Avoiding Common Scams

Avoiding Common Scams

Humans are by far the weakest link in computer security - we all have several natural traits that make us susceptible to being scammed.

We instinctively want to help others, we're curious, we want to be liked, and we're often lazy. We're also programmed to want to trust each other. Fraudsters know this - and use it against us.

Scam warning signs

Fraudsters use all sorts of methods to run their scams, whether it's email, social media, telephone cold calling, post, or even doorstep visits.

Regardless of the type of scam or the method used though, most fraud will have at least one of the following signs. If you spot any of these in any communication then immediately be suspicious and do more research - it could save you a lot of money!

1) Unusual payment requests

Being asked to pay upfront, to change bank details, or to pay via a money transfer service, can all be big warning signs.

2) Too good to be true?

If it's too good to be true, it almost certainly is (sorry, you've not won that lottery!)

3) "Don't tell anyone"

The fewer people who know, the less chance there is of someone raising the alarm.

4) Time pressure

Scammers know the quicker you act the less time you have to realise you're being scammed.

5) Playing on your emotions

Scams regularly manipulate our emotions, especially curiosity, empathy, hope, and fear.

6) Authority

Fraudsters will feign authority by impersonating banks, well known companies, lawyers, charities, or even the police.

Not all scams have all of these characteristics, but they'll almost certainly have at least one.

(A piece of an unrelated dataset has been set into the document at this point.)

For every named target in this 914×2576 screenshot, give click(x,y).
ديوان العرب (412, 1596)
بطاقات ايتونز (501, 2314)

And not all are sudden or from new strangers either; some fraudsters take their time waiting for the right moment to strike, such as dating fraudsters who may try to build up trust over a period of time.

Common scams

Scams can take many different forms and affect their victims in many ways. There's a huge variety of scams that criminals are using and we've gathered some of the more common ones here - reading how some of these work can help us learn to spot other scams too.

Email scams

Email is still one of the most popular ways that criminals spread scams, whether that's a phishing email, a "hot tip" on some shares, a plea for help, or the classic "419" advance fee fraud, there's no end of variety to watch for!

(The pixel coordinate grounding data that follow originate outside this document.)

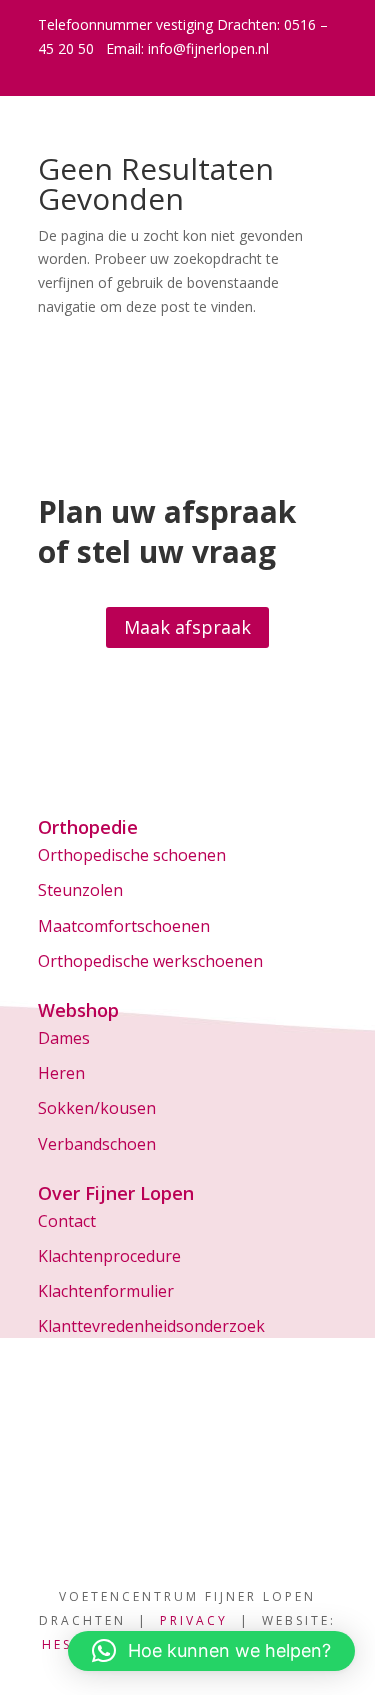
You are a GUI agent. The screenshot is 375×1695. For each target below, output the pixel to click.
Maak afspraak (187, 627)
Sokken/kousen (97, 1108)
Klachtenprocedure (109, 1256)
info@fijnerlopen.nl (208, 48)
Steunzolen (80, 890)
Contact (67, 1221)
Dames (64, 1038)
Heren (61, 1073)
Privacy (194, 1620)
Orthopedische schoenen (132, 855)
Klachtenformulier (106, 1291)
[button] (211, 1651)
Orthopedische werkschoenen (150, 961)
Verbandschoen (97, 1144)
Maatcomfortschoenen (124, 926)
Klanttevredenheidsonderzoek (151, 1326)
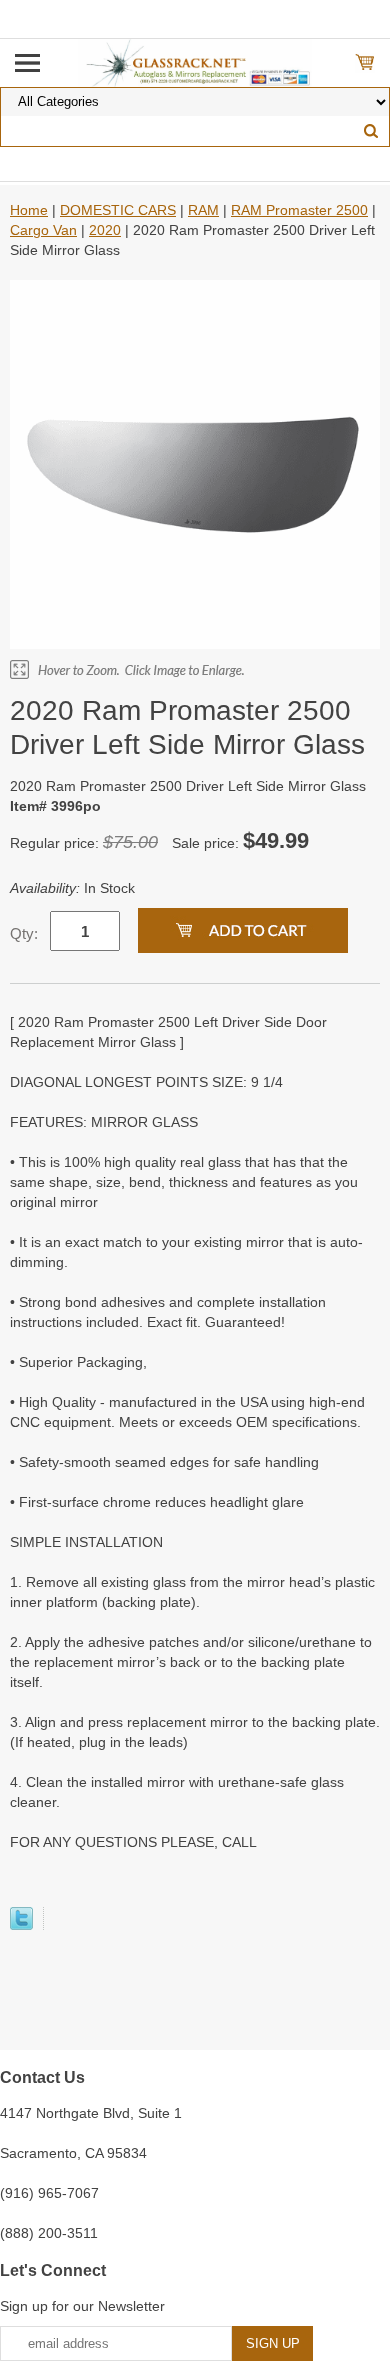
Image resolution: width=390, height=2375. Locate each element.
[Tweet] (21, 1925)
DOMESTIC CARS (118, 210)
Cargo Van (43, 230)
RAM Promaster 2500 (299, 210)
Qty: (24, 933)
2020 (105, 230)
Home (29, 210)
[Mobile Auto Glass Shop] (195, 62)
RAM (203, 210)
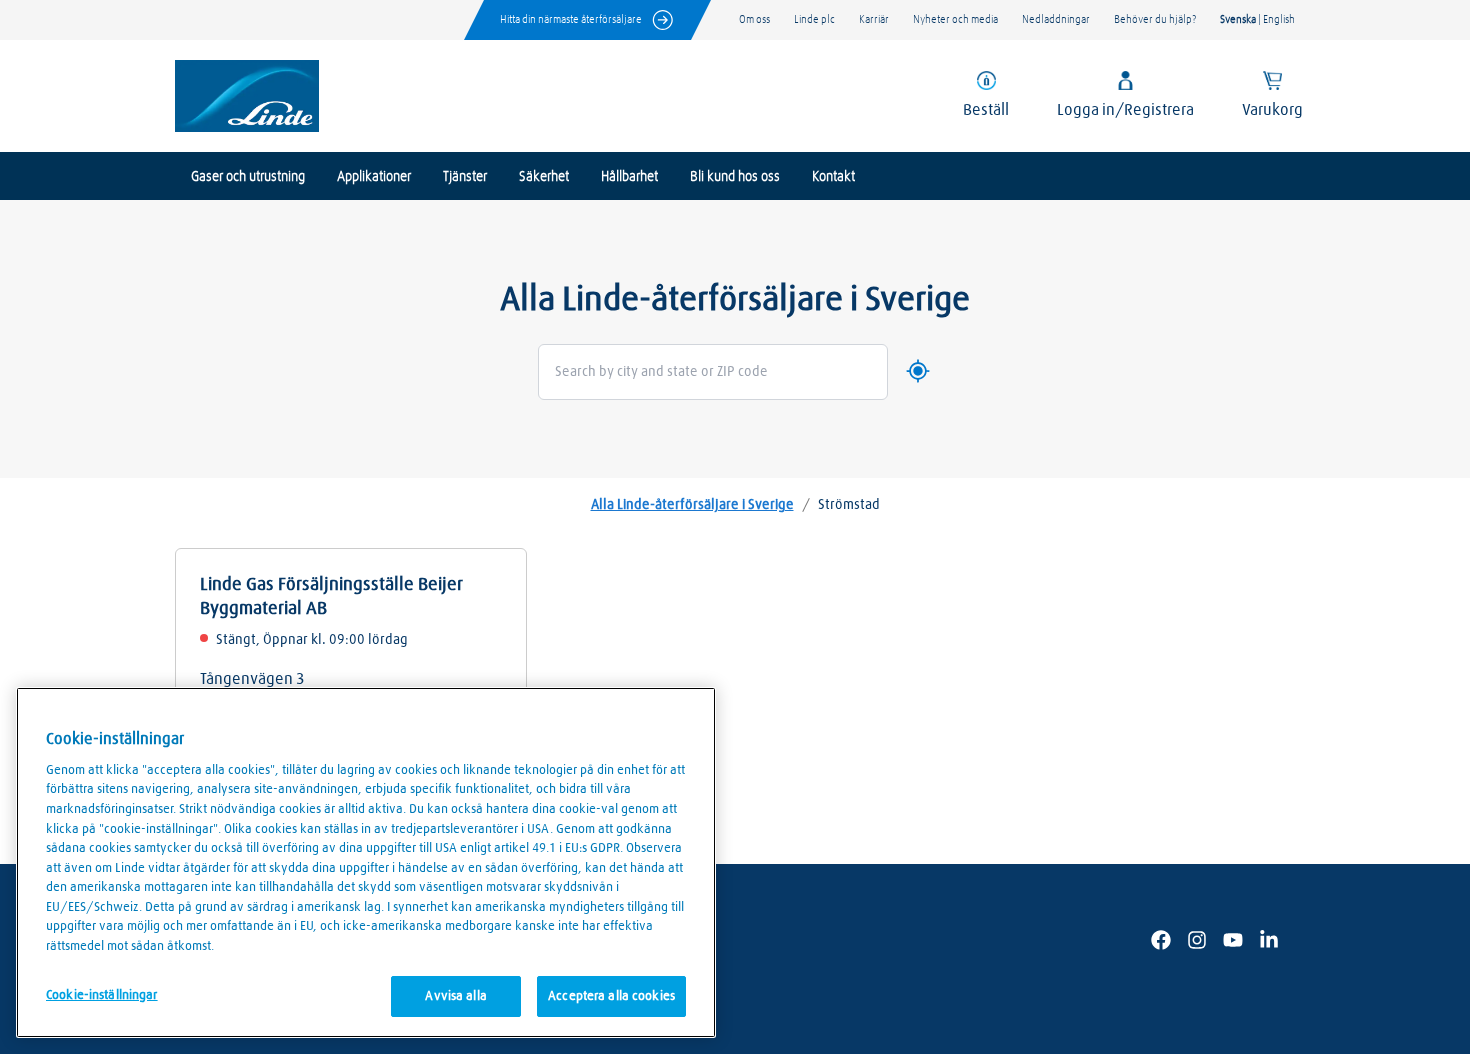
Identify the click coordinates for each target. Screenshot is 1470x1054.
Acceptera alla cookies (611, 996)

Read about common Email scams...

Money transfer scams

Almost all scams are ultimately about criminals trying to make money, so what better way than to fool us into transferring our money straight into their bank account?

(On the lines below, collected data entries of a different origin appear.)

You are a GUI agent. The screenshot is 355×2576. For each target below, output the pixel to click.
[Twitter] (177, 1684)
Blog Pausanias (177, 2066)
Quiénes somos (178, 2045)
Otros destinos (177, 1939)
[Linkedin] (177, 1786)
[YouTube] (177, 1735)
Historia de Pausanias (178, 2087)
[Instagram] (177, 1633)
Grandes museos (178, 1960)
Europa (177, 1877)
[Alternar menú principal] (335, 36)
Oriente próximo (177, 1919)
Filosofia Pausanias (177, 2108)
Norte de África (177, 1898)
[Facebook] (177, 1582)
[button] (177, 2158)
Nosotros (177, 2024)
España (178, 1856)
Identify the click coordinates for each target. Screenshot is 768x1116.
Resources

Read about common Money Transfer scams....

Social Media scams

The psychology of social media sites, from trusting our friends to seeking a sense of belonging and social validation, make it an ideal place to try and fool us with scams such as fake adverts, clickbait, and many more.

Read about common Social Media scams...

Dating scams

Dating fraud is one of the cruelest types of fraud, exploiting our most personal feelings to trick victims out of their savings and with the potential to leave devastating emotional scars.

Read about Dating fraud...

Offline scams

Scams don't just happen online. Whether it's a door to door con artist, a phone call to gain your trust, or a scam letter through the post, there are plenty of scams still out there in the offline world.

Read about common Offline scams...

I think I'm being scammed.... what should I do?

If you think that you're being scammed what you should do next will depend on what the scam is and how far into it you are. Generally the steps would be:

  • Check to see if it's a scam we've covered on this site, either as an email, money transfer, social media, dating, or offline scam. We may also have specific guidance on our help page too.
  • Never send money to anyone you don't know. If you've already sent any money, or given over your account details, then contact your bank immediately to see if they can stop any payments.
  • Change passwords. If you've handed over or typed into any screen your password or PIN number then change them immediately. If you've opened any file sent by the scammers, or visited a web page they directed you to, you may want to run a virus check too.
  • Don't be pressured. Scammers will try to use allsorts of tricks to pressure you into continuing, whether that's guilt, feigning innocence, outright threats, or even manipulating you subtly by being friendly.
  • Keep evidence. It's important to keep copies of all communications you've had, for example emails or screenshots if you can. The police and your bank will need this for any investigations.
  • Report it to the police. Your local police force or national body that deals with cyber crime should be contacted; as well as investigating the fraud they will be able to provide further help.

Being scammed it's nothing to be embarrassed by - humans naturally have several traits that make us susceptible to fraud. Being aware that you're being scammed is the biggest step towards stopping it.